[LESETEXT]
______
2014 wurden in Deutschland mehr als 46.000 Tonnen Pestizide auf landwirtschaftlichen Flächen ausgebracht. Knapp ein Fünftel entfällt davon im konventionellen Weinbau. Glyphosat ist mit 67 verschiedenen zugelassenen Produkten das meistverwendete im konventionellen Weinbau; sieben weitere Produkte dürfen bis zum zum Ablauf gesetzlicher Fristen weiterhin verwendet werden.
Beim Monitoring durch die Untersuchungsämter werden immer wieder Mehrfachrückstände gefunden und in konventionell produzierten Weinen grundsätzlich mehr Rückstände als in Bio-Weinen. Untersuchungsergebnisse des CVUA Stuttgart aus dem Jahr 2011 wiesen eine 7-fach höhere Pestizidbelastung in konventionell erzeugten Weinen im Gegensatz zu Bio-Weinen nach. Rückstände in Bio-Weinen fand man in Betrieben, die sowohl konventionell als auch biologisch erzeugte Trauben verarbeiten und für beide dieselbe Filteranlage benutzten. Trotz des Einsatzes schwefel- und kupferhaltiger Pflanzenschutzmittel im Bio-Wein fand man in ihnen aber nur vergleichbaren Schwefel-, aber niedrigeren Kupfergehalt als in konventionell erzeugten Weinen.
______
[VORHANDENE DATEN]
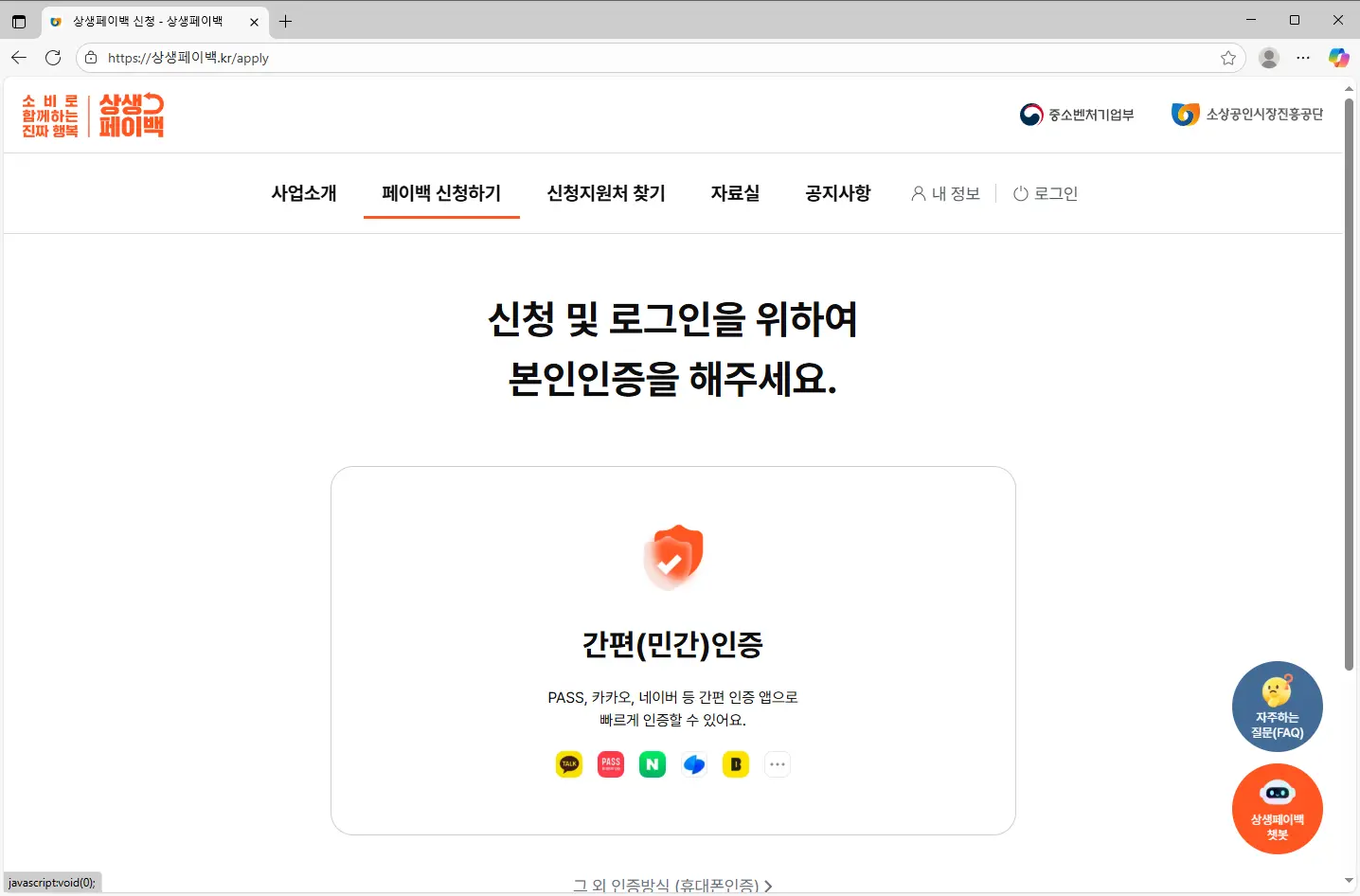Expand 그 외 인증방식 (휴대폰인증) options
The height and width of the screenshot is (896, 1360).
672,884
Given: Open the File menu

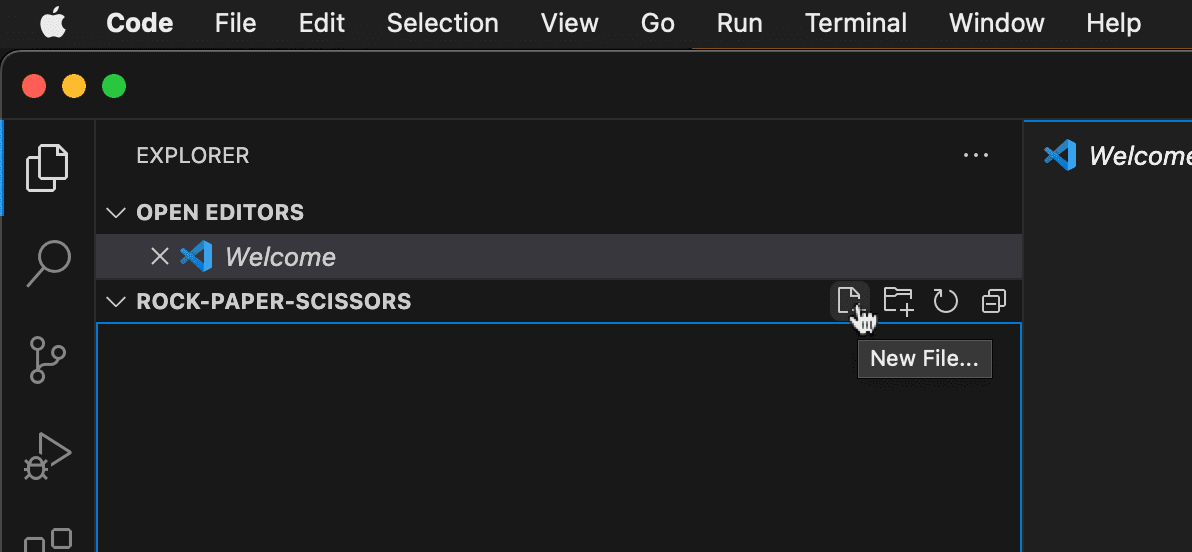Looking at the screenshot, I should click(x=235, y=23).
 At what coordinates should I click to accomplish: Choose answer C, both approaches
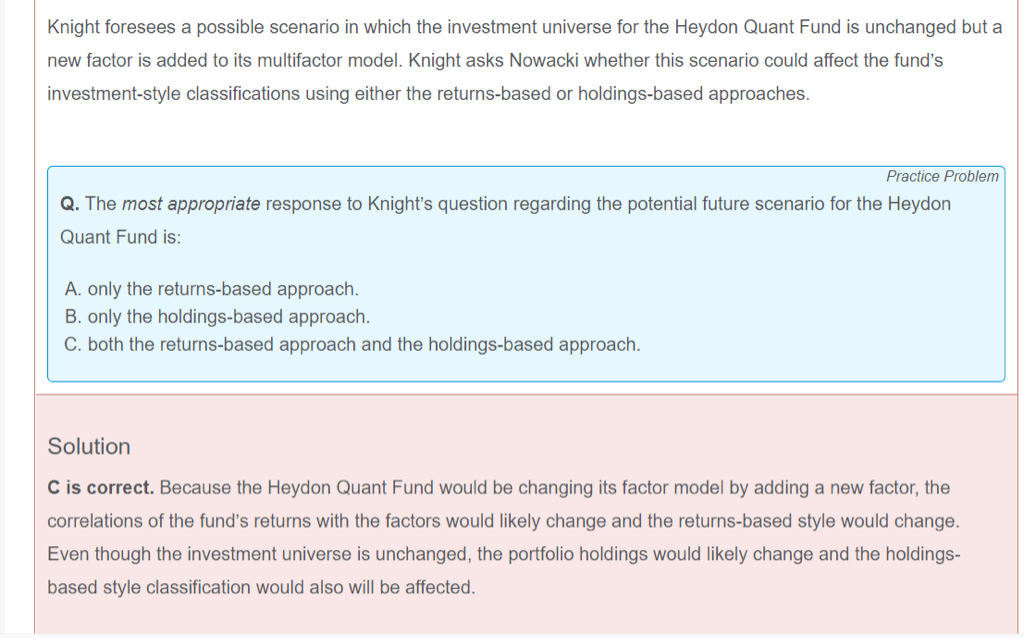(352, 345)
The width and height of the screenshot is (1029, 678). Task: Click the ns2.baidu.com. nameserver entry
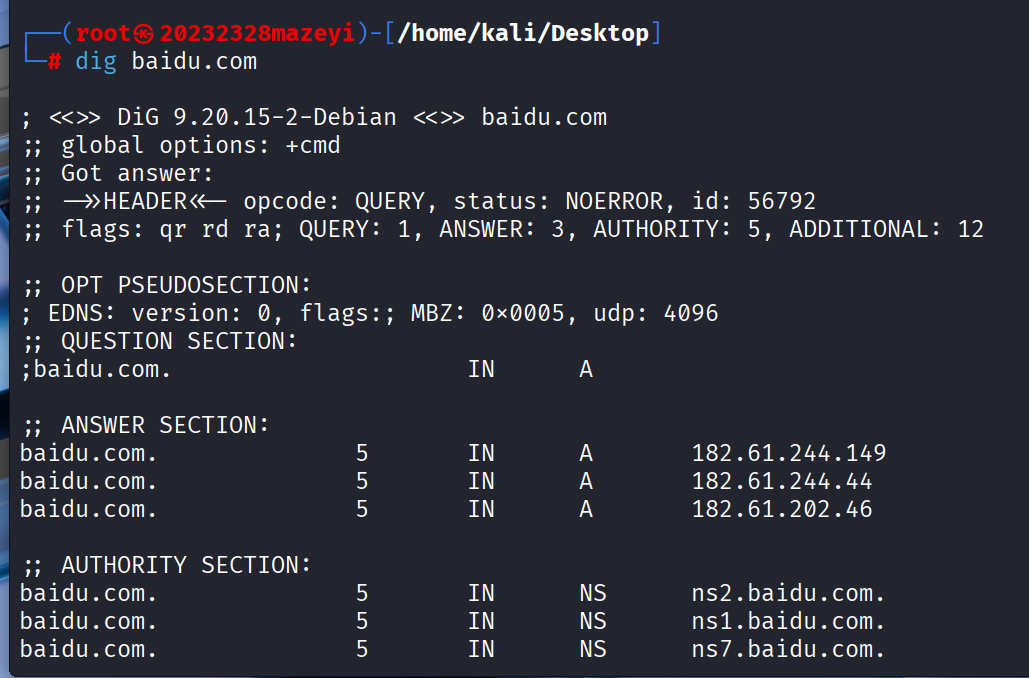[788, 593]
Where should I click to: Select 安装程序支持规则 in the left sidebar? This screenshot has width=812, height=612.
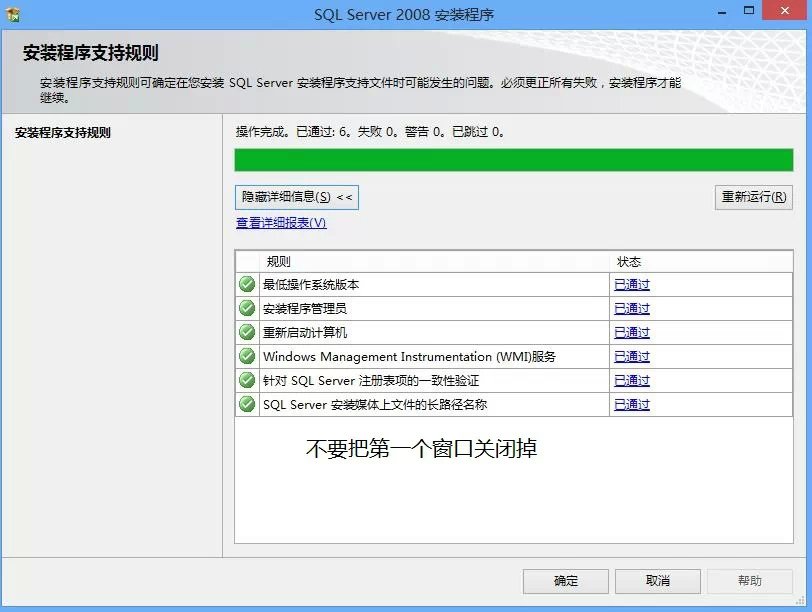65,131
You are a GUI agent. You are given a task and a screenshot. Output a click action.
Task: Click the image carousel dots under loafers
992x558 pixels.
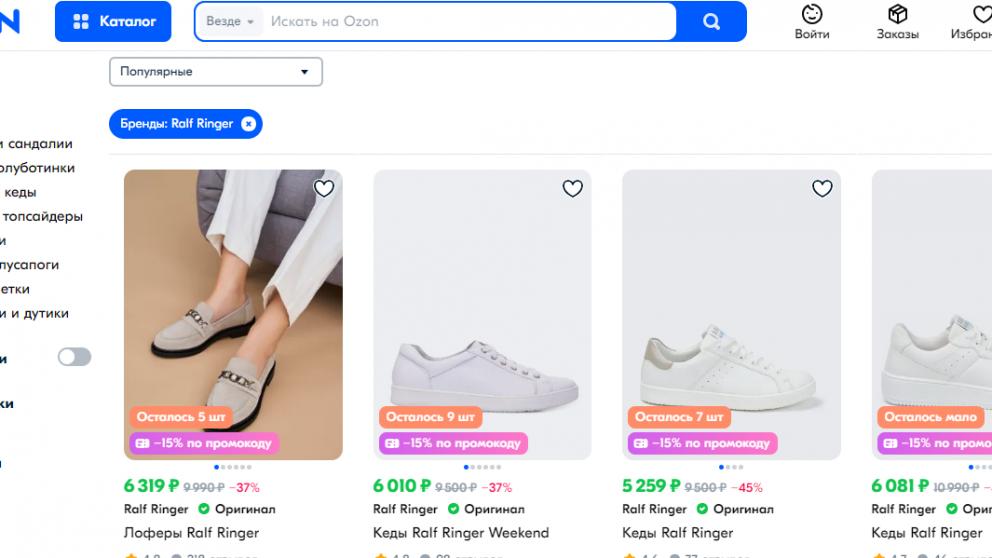point(233,467)
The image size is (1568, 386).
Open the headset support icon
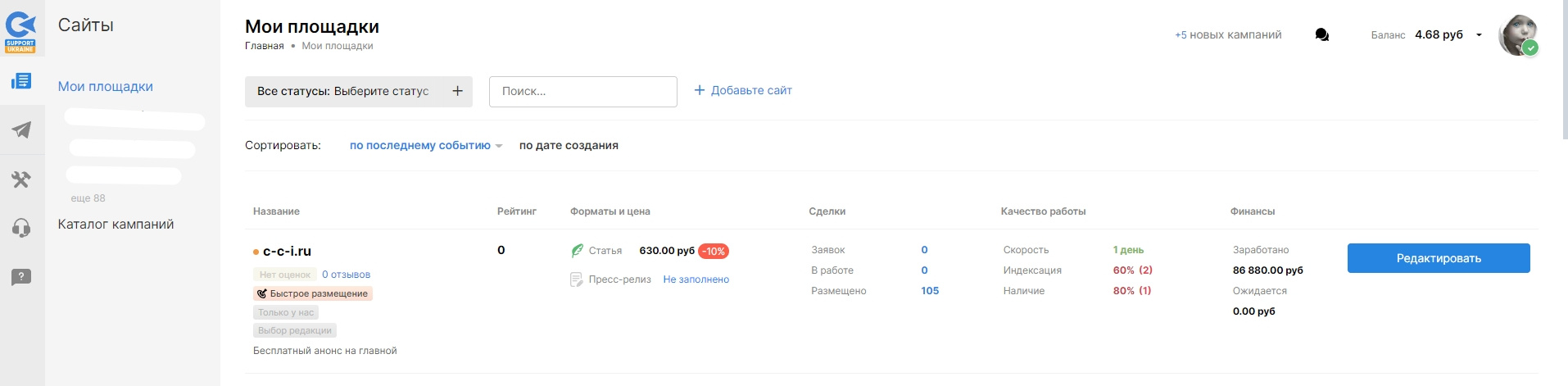coord(21,228)
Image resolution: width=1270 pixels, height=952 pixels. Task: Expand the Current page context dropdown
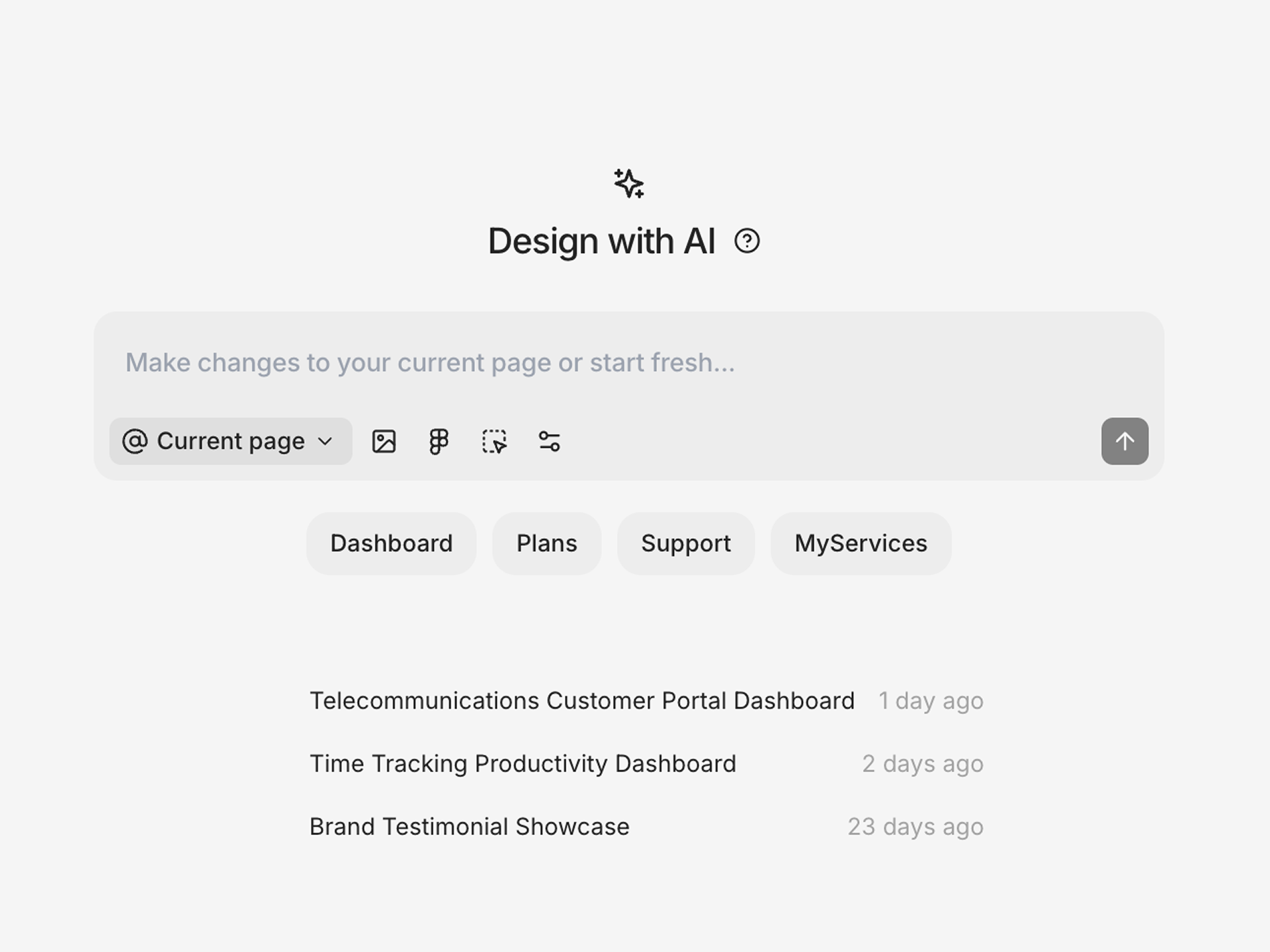[x=230, y=441]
______
[AUFGABE 1] Fasse im Lesetext den Absatz, der mit „Beim Monitoring durch die Untersuchungsämter“ anfängt, als kurze Liste zusammen, ohne seine wichtigsten Fakten wegzulassen.
[AUFGABE 2] Schreib aus dem Lesetext den Teil ab, der bei „Beim Monitoring durch“ anfängt und bei „konventionell erzeugten Weinen.“ aufhört.
[AUFGABE 3] Wie viele Tonnen Pestizide wurden laut Lesetext 2014 in Deutschland auf landwirtschaftlichen Flächen ausgebracht?
Die Datensätze haben eine andere Herkunft als der Lesetext.

[DEINE ANTWORT 1]
- Die Untersuchungsämter finden beim Monitoring immer wieder Mehrfachrückstände.
- Konventionell produzierte Weine enthalten grundsätzlich mehr Rückstände als Bio-Weine.
- Das CVUA Stuttgart wies 2011 in konventionellen Weinen eine 7-fach höhere Pestizidbelastung nach als in Bio-Weinen.
- Rückstände in Bio-Weinen gab es in Betrieben, die konventionelle und biologische Trauben verarbeiten und für beide dieselbe Filteranlage nutzten.
- Bio-Weine haben trotz schwefel- und kupferhaltiger Pflanzenschutzmittel einen vergleichbaren Schwefelgehalt, aber weniger Kupfer als konventionelle Weine.

[DEINE ANTWORT 2]
Beim Monitoring durch die Untersuchungsämter werden immer wieder Mehrfachrückstände gefunden und in konventionell produzierten Weinen grundsätzlich mehr Rückstände als in Bio-Weinen. Untersuchungsergebnisse des CVUA Stuttgart aus dem Jahr 2011 wiesen eine 7-fach höhere Pestizidbelastung in konventionell erzeugten Weinen im Gegensatz zu Bio-Weinen nach. Rückstände in Bio-Weinen fand man in Betrieben, die sowohl konventionell als auch biologisch erzeugte Trauben verarbeiten und für beide dieselbe Filteranlage benutzten. Trotz des Einsatzes schwefel- und kupferhaltiger Pflanzenschutzmittel im Bio-Wein fand man in ihnen aber nur vergleichbaren Schwefel-, aber niedrigeren Kupfergehalt als in konventionell erzeugten Weinen.

[DEINE ANTWORT 3] Mehr als 46.000 Tonnen.